Community Goblin & Master of the Archive
Platinum WoA
Wizard of Story
Wizard of Combat
Borderland Explorer
I have a human cleric
A half orc Strenght based bard
A Ranger Spy who likes to negiotiage
and a mountain Dwarf Fighter.
How did the next session (and those after) go? It is a very interesting group! Who of them are Newbies?
 

ExileInParadise

RPG Therapist
Staff member
Adamantium WoA
Wizard of Story
  • Provided pre-generated characters
  • Googled for player cheat sheets and shared them out
  • Focused less on the rules and took care of them. Just asked them what they wanted to do and I ran with that, fitting their actions into the rules (5E's action economy seems complicated at first for new players)
  • Basic rules like what initiative means

When I was starting up a Cyberpunk Red game in 2019, it was for a group of workmates who had never tabletop RPG gamed before.

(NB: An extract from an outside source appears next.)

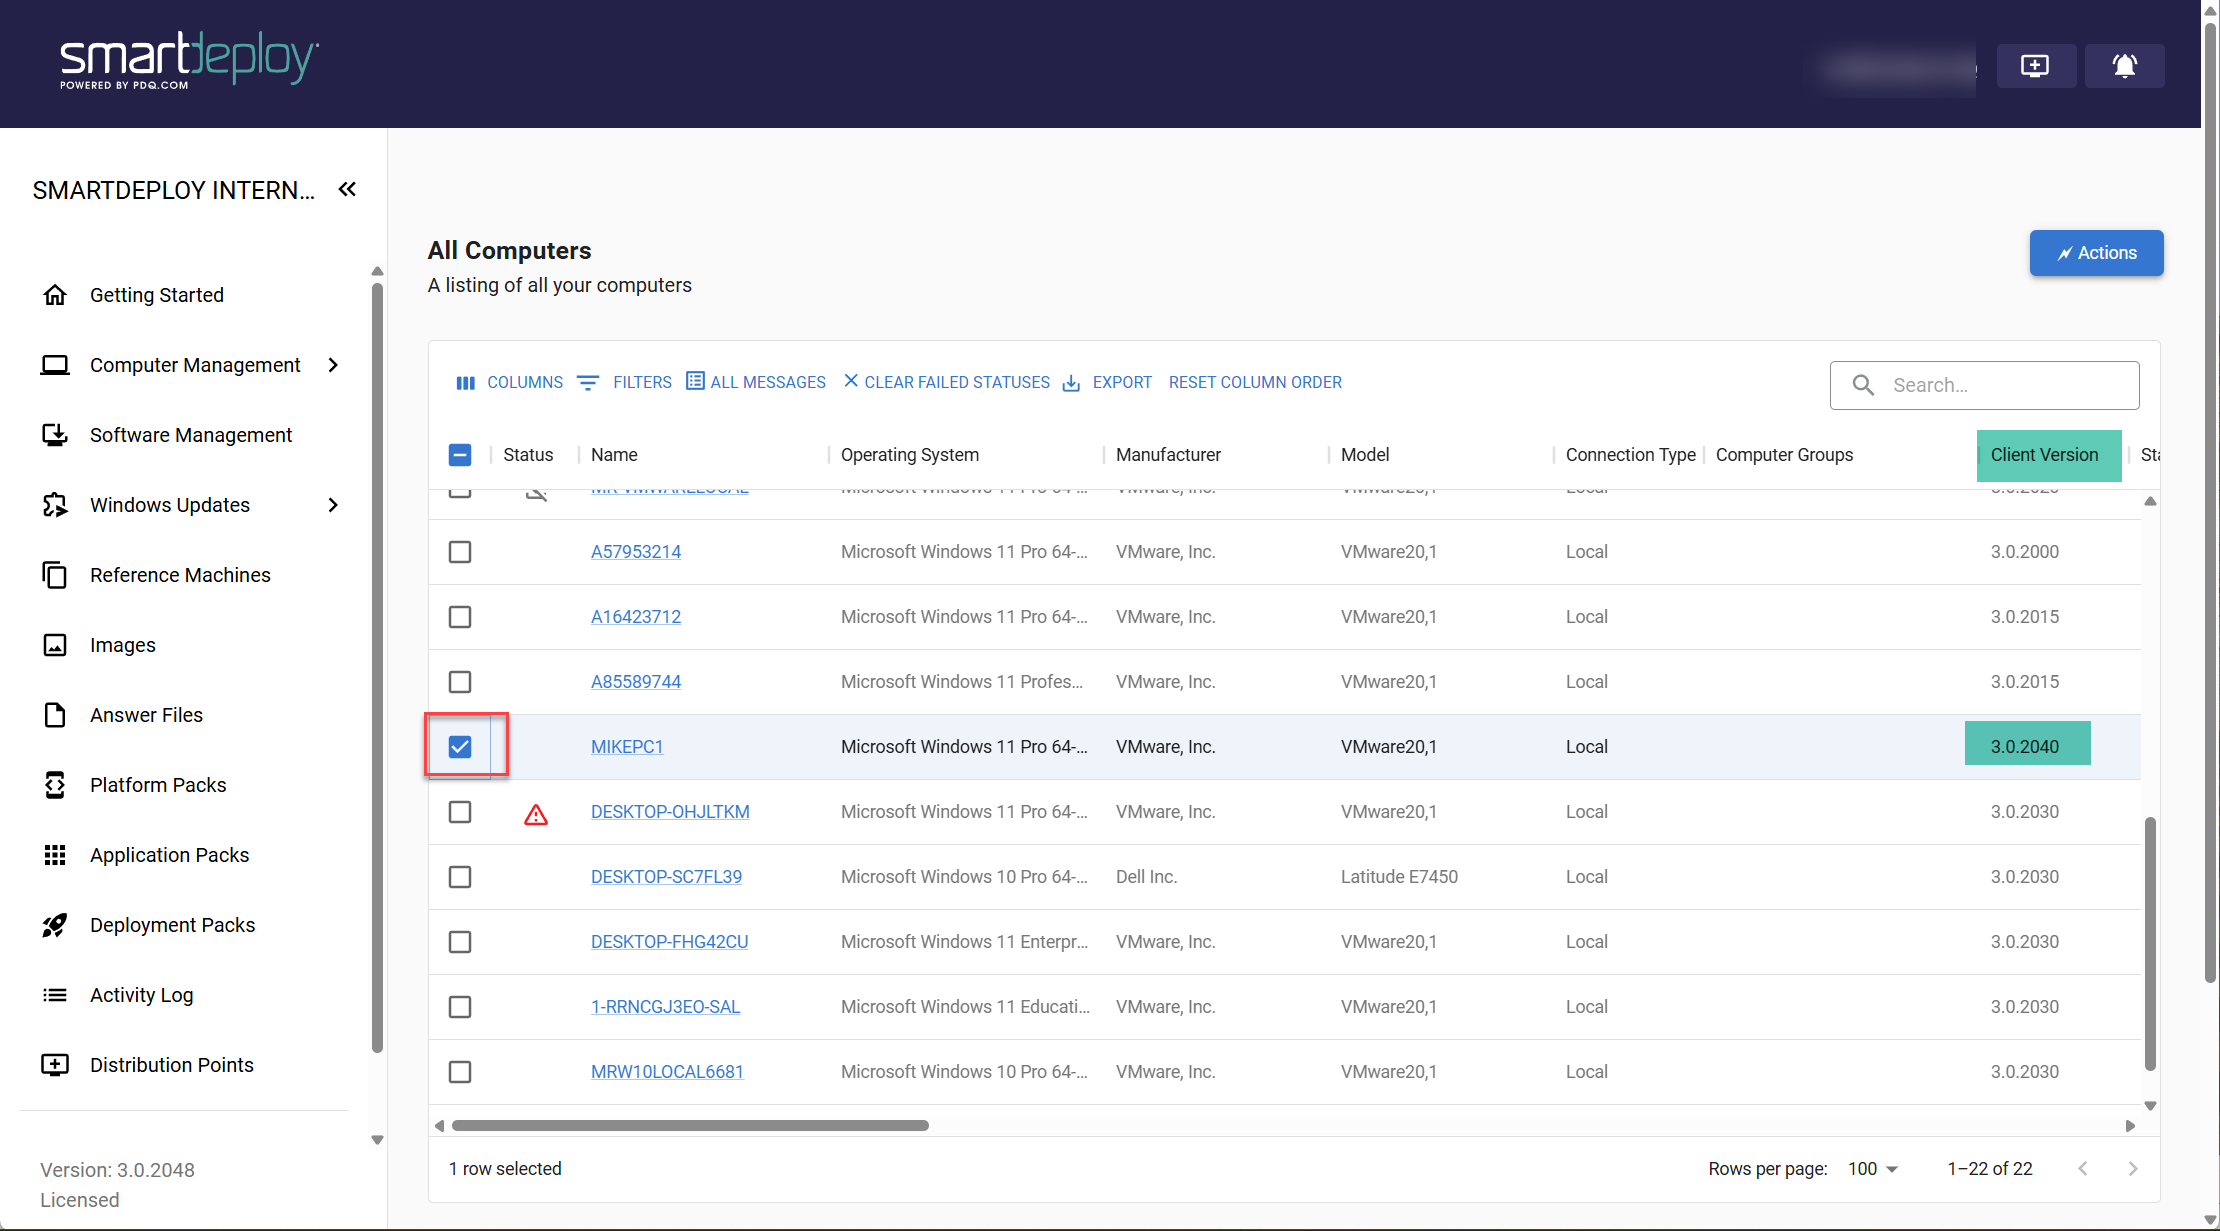Click the Reference Machines sidebar icon
This screenshot has width=2220, height=1231.
click(55, 575)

They were interested in Cyberpunk because of the upcoming (at the time) console/PC game.

When I showed them their game was based on a book from the 1980's they wanted to give it a try.

So, I got the Jumpstart Kit when it came out - in print box set and as PDFs.

The Jumpstart was basically a set of pregen characters, a simple adventure, 3 additional adventure seeds, a lite rulebook and lite worldbook.

Using a pile of Linux tools and other hackery-fu I broke the PDFs down into "chapters" around 3-4 pages each.

Then, for a couple of months, I sent out one chapter a week with a "cover email" that explained what the chapter was about, and what they needed to do with it.

For the worldbook, the chapters were bites introducing them to a setting they were not at all familiar with.

For the rulebook, the chapters were bites introducing TTRPGs, character creation, equipment, skill checks, combat etc.

Then we did session zero where they grabbed the pre-gen they liked, we customized it, and then talked about how everyone's characters fit into a team... which included them telling me why they were a team and what their team goal was.

We also did a lot of hand-holdy session zero stuff like "lines and veils" "x-card" and things.

Then I had to put together "teaching sessions" where everything was explained before they did it.

For example:
Here's the situation, what would you like to do?
Okay, to do that, look at your sheet and find this stat, then this skill.
The thing you are trying sounds about this difficult.
So, now roll your dice, add your stat, and your skill and see if you get a total higher than how difficult that is.

For each major rule system as they came up.

Part of the point was to also introduce them to core "GMing" at the same time by doing a walkthrough of the new mechanics with them to "expose" the how it works under full broad daylight.

All that groundwork worked very well for me and the group.